**PROBLEM DETAILS**
Return exactly the lines below, starting with the one that has "Click the file size info icon" and going on through the one that has "The width and".

**INPUT**
<<<<
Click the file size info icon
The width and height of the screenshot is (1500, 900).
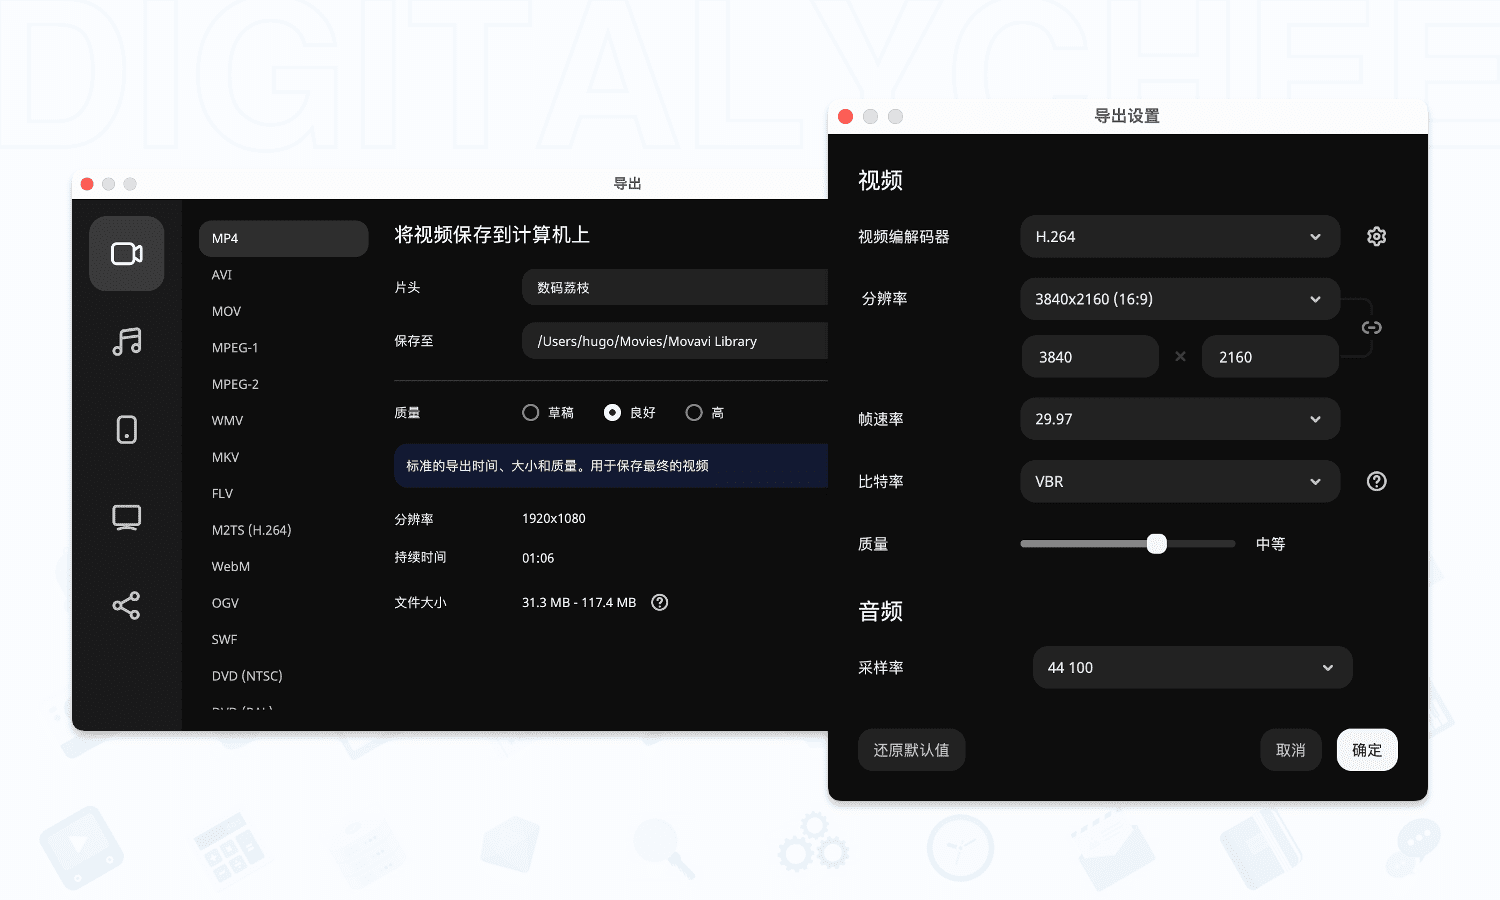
>>>>
<<<<
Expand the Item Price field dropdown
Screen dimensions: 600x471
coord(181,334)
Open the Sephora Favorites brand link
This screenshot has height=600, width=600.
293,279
>>>>
<<<<
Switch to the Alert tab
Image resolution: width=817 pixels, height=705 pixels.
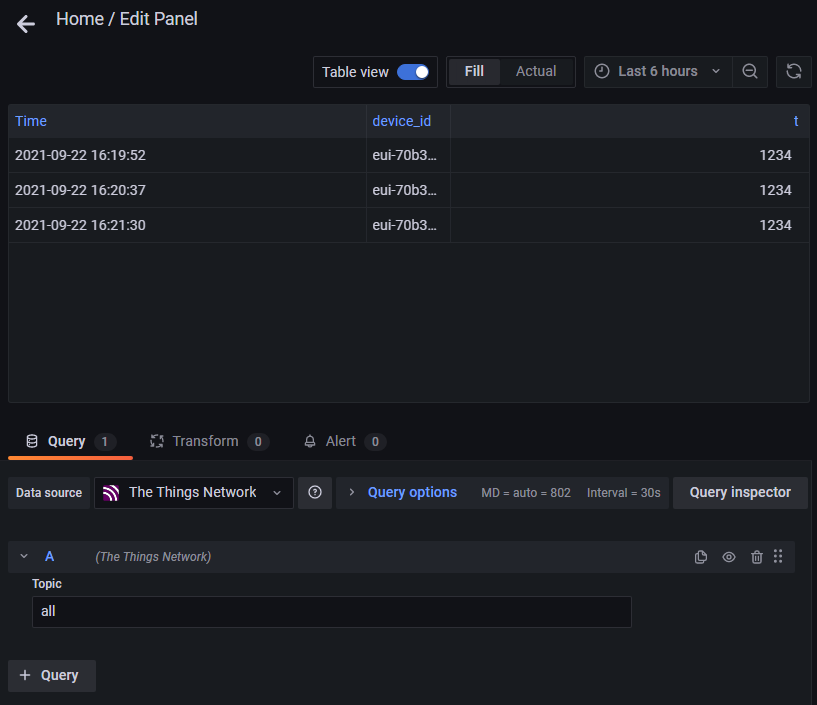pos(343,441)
>>>>
**TASK SOLUTION**
Click the file size info icon
The width and height of the screenshot is (1500, 900).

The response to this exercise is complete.